A single-cell atlas of metastatic breast cancer charting oncogenic transcriptional programs in malignant cells and the tumor microenvironment

Metastatic breast cancer (MBC) remains a leading cause of cancer-related death among women due, to the ubiquitous evolution of drug-resistance. While recent studies have begun to elucidate the genomics of metastatic breast cancer (MBC), the transcriptional programs that drive the drug-resistant phenotype remain poorly understood.

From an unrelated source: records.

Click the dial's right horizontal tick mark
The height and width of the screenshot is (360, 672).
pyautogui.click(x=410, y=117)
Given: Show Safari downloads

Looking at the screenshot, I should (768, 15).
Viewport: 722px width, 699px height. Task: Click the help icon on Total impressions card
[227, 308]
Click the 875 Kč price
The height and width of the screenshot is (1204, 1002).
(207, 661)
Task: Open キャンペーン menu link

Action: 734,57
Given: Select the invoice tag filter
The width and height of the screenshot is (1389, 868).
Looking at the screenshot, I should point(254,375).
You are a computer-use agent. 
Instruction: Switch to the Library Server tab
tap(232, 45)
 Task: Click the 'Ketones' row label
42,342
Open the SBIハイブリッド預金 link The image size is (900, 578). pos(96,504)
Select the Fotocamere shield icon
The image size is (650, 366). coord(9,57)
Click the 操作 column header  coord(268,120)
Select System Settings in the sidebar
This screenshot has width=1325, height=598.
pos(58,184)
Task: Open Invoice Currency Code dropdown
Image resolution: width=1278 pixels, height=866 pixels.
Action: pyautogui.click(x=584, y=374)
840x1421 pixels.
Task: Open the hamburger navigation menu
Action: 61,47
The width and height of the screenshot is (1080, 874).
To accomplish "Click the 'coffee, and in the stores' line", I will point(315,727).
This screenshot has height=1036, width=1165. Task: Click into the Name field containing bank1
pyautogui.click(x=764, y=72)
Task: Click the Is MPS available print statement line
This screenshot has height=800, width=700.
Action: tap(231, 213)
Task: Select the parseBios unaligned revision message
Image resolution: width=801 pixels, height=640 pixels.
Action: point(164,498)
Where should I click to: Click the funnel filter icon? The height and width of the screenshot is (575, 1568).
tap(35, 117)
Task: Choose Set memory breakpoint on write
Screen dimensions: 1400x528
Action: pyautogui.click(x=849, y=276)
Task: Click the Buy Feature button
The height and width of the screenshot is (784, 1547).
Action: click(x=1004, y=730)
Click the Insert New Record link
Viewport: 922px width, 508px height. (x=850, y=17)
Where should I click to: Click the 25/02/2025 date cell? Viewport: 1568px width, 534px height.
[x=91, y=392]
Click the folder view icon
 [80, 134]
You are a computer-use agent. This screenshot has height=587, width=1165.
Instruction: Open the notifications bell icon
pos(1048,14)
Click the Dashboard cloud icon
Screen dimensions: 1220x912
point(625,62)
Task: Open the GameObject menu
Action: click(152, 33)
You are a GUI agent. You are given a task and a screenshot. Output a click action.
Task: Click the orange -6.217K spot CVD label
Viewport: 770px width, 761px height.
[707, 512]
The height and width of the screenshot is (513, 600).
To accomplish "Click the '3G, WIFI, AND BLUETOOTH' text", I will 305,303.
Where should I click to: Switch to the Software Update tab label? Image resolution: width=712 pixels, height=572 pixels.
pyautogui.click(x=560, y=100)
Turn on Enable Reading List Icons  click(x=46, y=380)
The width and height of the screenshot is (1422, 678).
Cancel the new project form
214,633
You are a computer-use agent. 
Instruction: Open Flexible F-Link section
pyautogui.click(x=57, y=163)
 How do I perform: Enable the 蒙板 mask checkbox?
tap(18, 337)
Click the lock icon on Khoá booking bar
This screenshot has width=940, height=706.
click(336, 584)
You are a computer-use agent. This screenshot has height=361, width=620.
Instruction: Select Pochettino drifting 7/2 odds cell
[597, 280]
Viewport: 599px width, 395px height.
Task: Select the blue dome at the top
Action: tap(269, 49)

We prospectively collected biopsies from patients with MBC augmented by detailed clinicopathologic features, including treatment and response characteristics. We profiled 29 biopsies by single-cell RNA seq, as well as bulk RNA-seq and whole-exome sequencing on an additional 207 biopsies (ongoing biopsies collection). We analyzed these data to generate an atlas, delineating the cell-types, cell-states, and transcriptional programs.

We profiled 100,470 single-cell transcriptomes and generated a comprehensive MBC atlas of the tumor and tumor microenvironment (TME). We next inferred cell types and programs associated with clinicopathologic characteristics. For example, we found significant differences in the TME of liver metastases compared to other sites, consistent with immunosuppression in the hepatic space. In particular, liver metastases were depleted in activated B-cells with lower expression of CXC chemokine receptors, and several activation-related chemokines, and their infiltrating T-cells expressed lower levels of effector and cytotoxicity markers (Odds-ratio (OR)=4.07, p-value (p)= 7.29e-07, PMID: 28052254) including CD8, CD3, beta chemokines, perforin, granulysin, and granzymes, and in addition - exceptionally low expression of TCR signaling genes and antigen processing genes including B2M and several HLA genes (OR=32.1, p=7.26e-07, PMID: 28052254).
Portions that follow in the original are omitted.